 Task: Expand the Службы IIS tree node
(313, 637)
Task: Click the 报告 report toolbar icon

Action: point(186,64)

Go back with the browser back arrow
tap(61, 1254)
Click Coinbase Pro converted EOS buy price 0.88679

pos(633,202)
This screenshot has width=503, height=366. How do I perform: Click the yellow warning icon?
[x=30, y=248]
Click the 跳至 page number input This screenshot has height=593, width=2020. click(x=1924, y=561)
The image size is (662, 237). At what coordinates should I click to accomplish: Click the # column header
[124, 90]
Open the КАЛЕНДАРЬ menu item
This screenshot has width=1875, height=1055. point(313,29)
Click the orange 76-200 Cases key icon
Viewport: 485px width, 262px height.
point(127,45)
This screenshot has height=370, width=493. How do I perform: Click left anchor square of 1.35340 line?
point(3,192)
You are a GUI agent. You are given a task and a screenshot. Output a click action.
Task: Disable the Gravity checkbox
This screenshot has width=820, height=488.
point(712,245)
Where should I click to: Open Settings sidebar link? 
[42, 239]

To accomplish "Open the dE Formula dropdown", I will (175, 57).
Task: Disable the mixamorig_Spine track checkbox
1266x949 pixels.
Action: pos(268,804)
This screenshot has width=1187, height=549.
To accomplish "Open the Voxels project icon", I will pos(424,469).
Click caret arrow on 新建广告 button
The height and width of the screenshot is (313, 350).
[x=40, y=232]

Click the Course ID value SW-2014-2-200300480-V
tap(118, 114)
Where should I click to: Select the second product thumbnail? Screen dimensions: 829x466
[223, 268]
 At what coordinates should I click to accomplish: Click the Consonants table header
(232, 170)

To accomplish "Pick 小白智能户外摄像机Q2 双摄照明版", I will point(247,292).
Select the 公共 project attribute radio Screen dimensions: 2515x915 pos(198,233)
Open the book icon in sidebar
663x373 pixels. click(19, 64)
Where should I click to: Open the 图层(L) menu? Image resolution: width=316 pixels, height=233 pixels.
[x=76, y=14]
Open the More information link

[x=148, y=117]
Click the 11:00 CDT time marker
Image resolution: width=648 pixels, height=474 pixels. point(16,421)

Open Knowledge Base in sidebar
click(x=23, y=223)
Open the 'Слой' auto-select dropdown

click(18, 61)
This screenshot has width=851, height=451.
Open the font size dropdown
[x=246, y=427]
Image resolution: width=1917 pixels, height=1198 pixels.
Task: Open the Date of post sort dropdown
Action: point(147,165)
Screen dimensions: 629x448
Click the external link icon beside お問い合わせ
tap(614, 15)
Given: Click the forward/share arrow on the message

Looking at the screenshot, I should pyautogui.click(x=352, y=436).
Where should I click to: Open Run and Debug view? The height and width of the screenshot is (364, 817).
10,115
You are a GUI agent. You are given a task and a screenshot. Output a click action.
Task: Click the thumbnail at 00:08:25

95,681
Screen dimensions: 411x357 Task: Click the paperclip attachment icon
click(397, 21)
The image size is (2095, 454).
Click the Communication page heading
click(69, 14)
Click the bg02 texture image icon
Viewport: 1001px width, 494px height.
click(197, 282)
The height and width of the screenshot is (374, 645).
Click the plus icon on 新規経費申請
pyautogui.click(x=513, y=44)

•••

Starting at the line that contains "Click the orange 76-200 Cases key icon" and ending with the line that contains "tap(118, 114)", copy those records word for word.

Click the orange 76-200 Cases key icon
Viewport: 485px width, 262px height.
point(127,45)
This screenshot has height=370, width=493. How do I perform: Click left anchor square of 1.35340 line?
point(3,192)
You are a GUI agent. You are given a task and a screenshot. Output a click action.
Task: Disable the Gravity checkbox
This screenshot has width=820, height=488.
point(712,245)
Where should I click to: Open Settings sidebar link? 
[42, 239]

To accomplish "Open the dE Formula dropdown", I will (175, 57).
Task: Disable the mixamorig_Spine track checkbox
1266x949 pixels.
Action: pos(268,804)
This screenshot has width=1187, height=549.
To accomplish "Open the Voxels project icon", I will pos(424,469).
Click caret arrow on 新建广告 button
The height and width of the screenshot is (313, 350).
[x=40, y=232]

Click the Course ID value SW-2014-2-200300480-V
tap(118, 114)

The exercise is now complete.